[SELECTED TEXT]:
□ □ □ □ □
Even Russia’s diplomacy depends on intimidation instead of persuasion: “Do this or we’ll cut off your gas ... join the Eurasian Economic Union instead of the European Union, or we’ll (insert your threat of choice).”

Until the Russian invasions of Crimea and eastern Ukraine, Western Europe took its own democracy, human rights and the rule of law for granted. After World War II, its citizens basked in the longest period of freedom they’d ever had.

After the Soviet Union disintegrated in 1991, Eastern Europeans joined their western cousins in enjoying freedom they had never had.

During the 1990s, many Europeans believed Russia had changed, that it was no longer a threat to the continent’s freedom.

In reality, Moscow needed time to deal with the chaos accompanying the transition to a different government and economic system.

Unhappily for Russian nationalists, including former KGB agent Vladimir Putin, one of the manifestations of the turmoil was lack of money to keep its armed forces at world-class standard.

They chafed about not having a military powerful enough to allow Russia to reassert itself over its neighbors. So they sulked while vowing to restore Russia to what they saw as its rightful place in the world — that is, a country dominating its neighbours.
□ □ □ □ □
[EXTRACTED DATA]:

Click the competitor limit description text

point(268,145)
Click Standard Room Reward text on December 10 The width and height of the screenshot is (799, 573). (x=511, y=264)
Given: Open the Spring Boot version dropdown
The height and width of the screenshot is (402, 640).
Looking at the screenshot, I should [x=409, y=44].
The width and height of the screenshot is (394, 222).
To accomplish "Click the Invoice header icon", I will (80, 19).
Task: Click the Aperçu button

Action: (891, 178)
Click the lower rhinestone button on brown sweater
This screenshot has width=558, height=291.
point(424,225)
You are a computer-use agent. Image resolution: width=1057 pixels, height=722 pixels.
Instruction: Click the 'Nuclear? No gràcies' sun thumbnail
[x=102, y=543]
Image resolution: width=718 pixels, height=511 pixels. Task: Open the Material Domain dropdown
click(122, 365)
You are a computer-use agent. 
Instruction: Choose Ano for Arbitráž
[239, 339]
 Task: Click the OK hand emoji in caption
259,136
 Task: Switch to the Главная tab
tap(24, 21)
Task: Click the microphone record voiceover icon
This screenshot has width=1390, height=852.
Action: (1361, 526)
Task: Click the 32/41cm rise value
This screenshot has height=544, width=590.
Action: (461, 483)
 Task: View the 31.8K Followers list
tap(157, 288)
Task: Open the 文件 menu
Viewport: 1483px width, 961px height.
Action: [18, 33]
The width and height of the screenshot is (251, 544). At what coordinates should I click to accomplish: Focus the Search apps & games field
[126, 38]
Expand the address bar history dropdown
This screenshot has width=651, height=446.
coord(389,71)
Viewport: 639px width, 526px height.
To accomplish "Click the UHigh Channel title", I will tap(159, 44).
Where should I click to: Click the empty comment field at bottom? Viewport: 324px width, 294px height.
□ □ □ □ □
[WRITTEN EXERCISE]: Continue the piece on Russia and Europe's freedom from its last sentence onward.

[OUTPUT FOR THIS EXERCISE]:
Some Eastern European countries, like Poland and the Baltics, weren’t convinced that Moscow had changed. They joined the EU and Nato to assure their freedom in the event there was a Russian resurgence.

Russia’s intervention in Ukraine and Georgia, and its refusal to pull its troops out of Moldova and Armenia, showed they were right to be worried.

As to other Western leaders, most have admitted they were wrong to think Moscow had changed after Russia seized Crimea and sent troops and equipment into eastern Ukraine.

They have declared that, as in the days of old, the biggest threat to Europe is not terrorism but Russia.

At the heart of the clash between Russia and the West is values.

Russia believes that the state is more important than the individual, that might makes right and that deceit, trickery and lying are legitimate means to getting your way.

Conversely, the West believes that the individual is more important than the state and that diplomacy rather than force is the preferred way to achieve a foreign policy objective.

There is no better example of the difference between Russian and Western values than the pathological lying that Moscow has engaged in over the Ukraine crisis.

Given that the wrangle over Ukraine is really about Western versus Russian values, Europe stands to lose nothing less than the freedom it has cherished if Moscow is allowed to dismember Ukraine.

Because if Russia succeeds in stamping out freedom there, what is to stop it trying to do the same in Poland, the Baltics and the rest of Eastern Europe?

That leads us to the question of how the West should respond to the Russian challenge.

To start with, it needs to do everything it can to help Ukraine. The sanctions it has slapped on Russia have hurt. But it should do more, including cutting Russia off from the Swift money-transfer system, which would be a crippling blow to its global trade and financing.

It should also consider sending cutting-edge defensive weapons to Ukraine.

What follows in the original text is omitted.